Task brief
Repeat only the stretch of lines below that runs from the line with "The width and height of the screenshot is (1567, 881)." through the line with "Screen dimensions: 1904x911", unaltered.

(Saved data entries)
━━━━━━━━━━━━━━━━━━━━

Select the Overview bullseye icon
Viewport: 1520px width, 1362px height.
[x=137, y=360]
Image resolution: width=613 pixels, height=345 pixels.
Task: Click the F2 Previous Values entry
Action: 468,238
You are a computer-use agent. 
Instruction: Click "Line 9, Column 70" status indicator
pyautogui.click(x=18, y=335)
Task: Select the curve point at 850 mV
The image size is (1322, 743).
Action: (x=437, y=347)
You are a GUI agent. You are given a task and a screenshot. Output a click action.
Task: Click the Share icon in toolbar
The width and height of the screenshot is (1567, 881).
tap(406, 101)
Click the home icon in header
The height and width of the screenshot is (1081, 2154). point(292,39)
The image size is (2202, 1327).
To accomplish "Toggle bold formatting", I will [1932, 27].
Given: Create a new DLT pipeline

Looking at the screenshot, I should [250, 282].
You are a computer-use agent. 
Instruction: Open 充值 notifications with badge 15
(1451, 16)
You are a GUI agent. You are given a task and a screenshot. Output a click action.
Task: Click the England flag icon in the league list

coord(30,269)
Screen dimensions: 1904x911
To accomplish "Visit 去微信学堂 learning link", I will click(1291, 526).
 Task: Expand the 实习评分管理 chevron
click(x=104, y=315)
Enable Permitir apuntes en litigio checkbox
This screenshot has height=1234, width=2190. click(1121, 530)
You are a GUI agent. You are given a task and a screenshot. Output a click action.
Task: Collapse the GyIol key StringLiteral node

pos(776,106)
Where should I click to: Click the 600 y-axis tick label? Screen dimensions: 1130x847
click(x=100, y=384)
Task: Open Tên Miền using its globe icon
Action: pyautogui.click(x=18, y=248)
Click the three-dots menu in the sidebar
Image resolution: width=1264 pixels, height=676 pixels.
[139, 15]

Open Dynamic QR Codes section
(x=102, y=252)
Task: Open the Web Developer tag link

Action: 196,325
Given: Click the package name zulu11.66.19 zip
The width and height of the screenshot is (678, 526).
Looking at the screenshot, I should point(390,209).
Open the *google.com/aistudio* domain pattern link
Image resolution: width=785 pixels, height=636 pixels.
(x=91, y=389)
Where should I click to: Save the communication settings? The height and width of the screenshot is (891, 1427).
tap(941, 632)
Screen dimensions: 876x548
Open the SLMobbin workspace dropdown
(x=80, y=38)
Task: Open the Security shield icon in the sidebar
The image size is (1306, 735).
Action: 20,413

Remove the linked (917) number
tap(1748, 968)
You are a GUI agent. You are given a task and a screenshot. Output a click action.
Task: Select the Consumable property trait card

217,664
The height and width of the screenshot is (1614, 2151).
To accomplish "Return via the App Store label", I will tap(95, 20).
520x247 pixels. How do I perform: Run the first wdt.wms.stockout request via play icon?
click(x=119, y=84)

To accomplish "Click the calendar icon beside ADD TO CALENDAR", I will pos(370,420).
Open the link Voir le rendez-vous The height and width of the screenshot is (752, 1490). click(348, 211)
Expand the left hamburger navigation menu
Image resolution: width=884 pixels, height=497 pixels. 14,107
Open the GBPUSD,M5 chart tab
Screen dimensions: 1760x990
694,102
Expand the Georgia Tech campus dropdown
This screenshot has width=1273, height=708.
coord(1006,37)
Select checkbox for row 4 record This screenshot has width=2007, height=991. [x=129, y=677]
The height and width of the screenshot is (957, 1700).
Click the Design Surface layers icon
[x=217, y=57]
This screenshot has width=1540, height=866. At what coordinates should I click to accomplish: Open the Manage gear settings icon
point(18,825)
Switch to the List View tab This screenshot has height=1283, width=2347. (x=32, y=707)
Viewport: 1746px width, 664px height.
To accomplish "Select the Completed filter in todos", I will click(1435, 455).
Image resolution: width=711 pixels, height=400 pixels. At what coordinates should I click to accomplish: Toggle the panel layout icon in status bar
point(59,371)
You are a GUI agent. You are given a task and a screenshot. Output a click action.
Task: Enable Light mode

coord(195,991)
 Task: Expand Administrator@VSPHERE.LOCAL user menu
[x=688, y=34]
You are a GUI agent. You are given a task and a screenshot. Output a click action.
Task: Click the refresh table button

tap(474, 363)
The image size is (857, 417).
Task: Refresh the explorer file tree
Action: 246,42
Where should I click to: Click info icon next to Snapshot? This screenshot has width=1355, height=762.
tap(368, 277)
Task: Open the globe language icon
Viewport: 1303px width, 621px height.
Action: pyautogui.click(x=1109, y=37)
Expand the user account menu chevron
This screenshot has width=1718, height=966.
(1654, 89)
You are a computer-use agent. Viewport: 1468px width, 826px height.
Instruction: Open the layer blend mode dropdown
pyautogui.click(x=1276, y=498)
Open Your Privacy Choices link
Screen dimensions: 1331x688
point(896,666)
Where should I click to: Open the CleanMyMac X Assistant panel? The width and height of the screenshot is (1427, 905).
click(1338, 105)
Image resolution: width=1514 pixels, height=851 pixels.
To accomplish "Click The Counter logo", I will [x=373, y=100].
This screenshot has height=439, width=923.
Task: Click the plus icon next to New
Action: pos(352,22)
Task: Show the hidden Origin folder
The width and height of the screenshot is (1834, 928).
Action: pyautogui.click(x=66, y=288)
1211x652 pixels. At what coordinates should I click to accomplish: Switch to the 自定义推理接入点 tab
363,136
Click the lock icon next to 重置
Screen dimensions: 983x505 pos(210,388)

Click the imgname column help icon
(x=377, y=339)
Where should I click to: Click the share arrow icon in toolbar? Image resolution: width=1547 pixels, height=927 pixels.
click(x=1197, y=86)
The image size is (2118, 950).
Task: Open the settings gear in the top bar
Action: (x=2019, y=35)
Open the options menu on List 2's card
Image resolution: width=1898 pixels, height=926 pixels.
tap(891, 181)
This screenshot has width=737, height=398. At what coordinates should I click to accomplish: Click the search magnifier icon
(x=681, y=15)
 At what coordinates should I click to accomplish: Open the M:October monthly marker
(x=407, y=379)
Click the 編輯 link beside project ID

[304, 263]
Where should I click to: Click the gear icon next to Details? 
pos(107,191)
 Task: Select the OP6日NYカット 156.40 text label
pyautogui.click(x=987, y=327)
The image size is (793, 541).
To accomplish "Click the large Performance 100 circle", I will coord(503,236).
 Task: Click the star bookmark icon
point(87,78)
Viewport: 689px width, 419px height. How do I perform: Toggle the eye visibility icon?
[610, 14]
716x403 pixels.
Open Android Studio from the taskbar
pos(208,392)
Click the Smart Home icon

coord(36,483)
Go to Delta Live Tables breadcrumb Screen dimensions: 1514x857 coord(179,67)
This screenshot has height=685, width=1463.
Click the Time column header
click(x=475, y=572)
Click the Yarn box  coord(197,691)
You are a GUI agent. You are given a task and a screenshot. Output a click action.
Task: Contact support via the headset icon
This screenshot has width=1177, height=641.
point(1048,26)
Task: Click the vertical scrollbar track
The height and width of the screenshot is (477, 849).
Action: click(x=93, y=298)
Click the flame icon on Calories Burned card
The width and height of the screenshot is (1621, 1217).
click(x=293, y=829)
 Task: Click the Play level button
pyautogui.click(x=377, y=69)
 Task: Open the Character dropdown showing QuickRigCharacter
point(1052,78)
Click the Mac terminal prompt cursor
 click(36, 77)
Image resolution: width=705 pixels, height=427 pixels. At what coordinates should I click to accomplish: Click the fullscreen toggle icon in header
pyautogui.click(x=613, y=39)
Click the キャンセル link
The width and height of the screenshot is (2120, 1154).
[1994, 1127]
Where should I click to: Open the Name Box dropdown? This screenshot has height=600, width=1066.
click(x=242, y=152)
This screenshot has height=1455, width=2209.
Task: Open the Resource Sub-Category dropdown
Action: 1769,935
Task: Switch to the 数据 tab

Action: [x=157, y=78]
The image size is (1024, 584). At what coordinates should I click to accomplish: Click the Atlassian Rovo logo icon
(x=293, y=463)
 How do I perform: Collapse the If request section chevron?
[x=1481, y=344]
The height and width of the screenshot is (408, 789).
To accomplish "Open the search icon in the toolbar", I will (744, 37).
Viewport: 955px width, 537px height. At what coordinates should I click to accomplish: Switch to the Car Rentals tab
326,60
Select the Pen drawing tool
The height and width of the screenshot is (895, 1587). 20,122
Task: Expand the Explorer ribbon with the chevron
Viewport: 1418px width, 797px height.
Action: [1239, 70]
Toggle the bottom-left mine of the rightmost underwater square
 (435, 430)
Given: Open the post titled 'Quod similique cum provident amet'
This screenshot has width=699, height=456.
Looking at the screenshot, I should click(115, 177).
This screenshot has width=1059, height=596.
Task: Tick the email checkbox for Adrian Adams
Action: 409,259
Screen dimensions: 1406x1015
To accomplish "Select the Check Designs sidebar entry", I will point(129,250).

━━━━━━━━━━━━━━━━━━━━

Solved exercise
The width and height of the screenshot is (1567, 881).
tap(406, 101)
Click the home icon in header
The height and width of the screenshot is (1081, 2154). point(292,39)
The image size is (2202, 1327).
To accomplish "Toggle bold formatting", I will [1932, 27].
Given: Create a new DLT pipeline

Looking at the screenshot, I should [250, 282].
You are a computer-use agent. 
Instruction: Open 充值 notifications with badge 15
(1451, 16)
You are a GUI agent. You are given a task and a screenshot. Output a click action.
Task: Click the England flag icon in the league list

coord(30,269)
Screen dimensions: 1904x911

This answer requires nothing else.